# [DATA FOR REVIEW]
##############################

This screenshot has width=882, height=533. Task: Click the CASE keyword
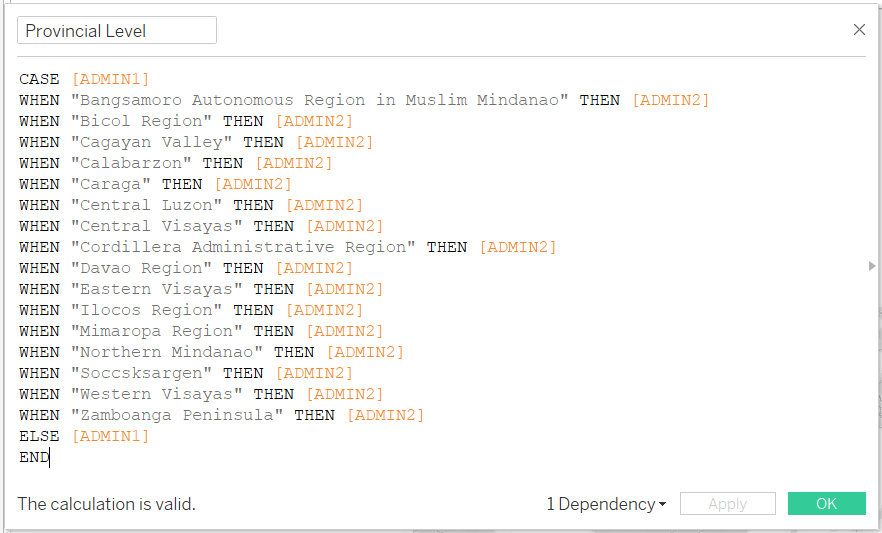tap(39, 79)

##############################

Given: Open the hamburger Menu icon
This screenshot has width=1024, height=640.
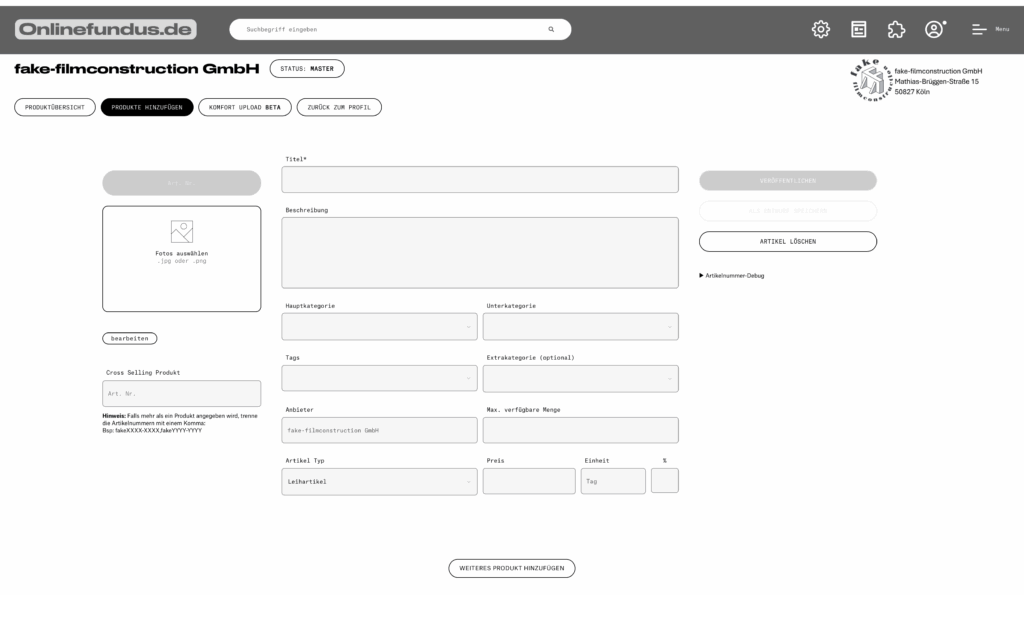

##############################

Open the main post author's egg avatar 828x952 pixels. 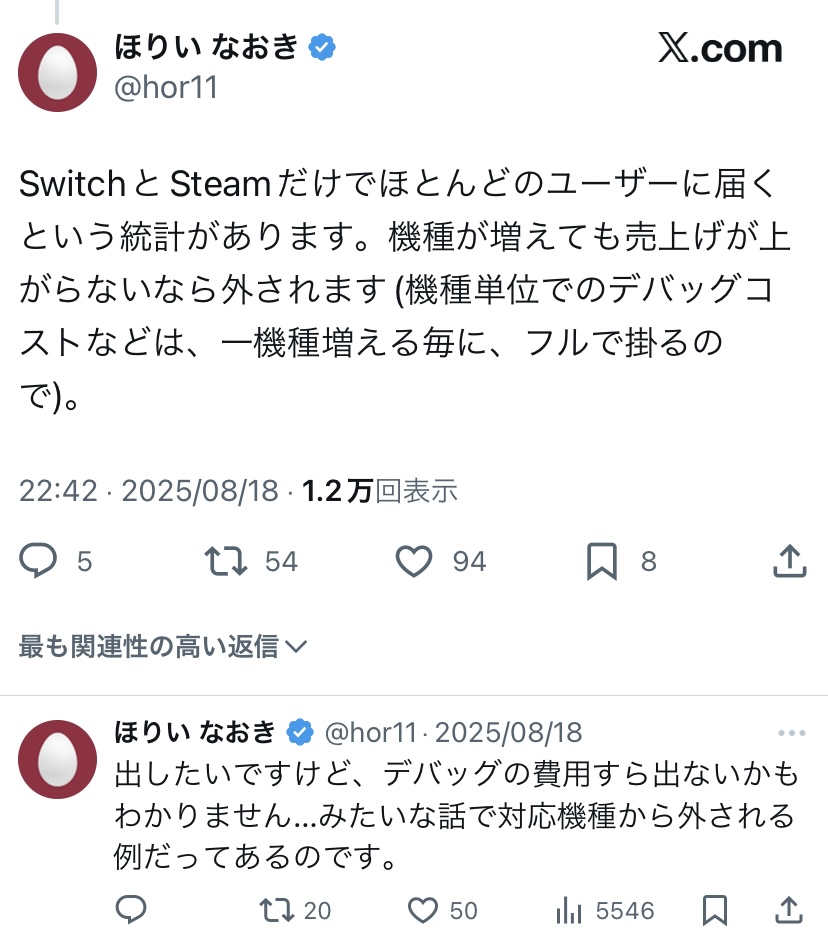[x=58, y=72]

##############################

Above this instruction are the records; retype exactly the lines from the one containing "Given: Open the hamburger Menu icon" up to and including the one containing "This screenshot has width=1024, height=640.".

Given: Open the hamburger Menu icon
This screenshot has width=1024, height=640.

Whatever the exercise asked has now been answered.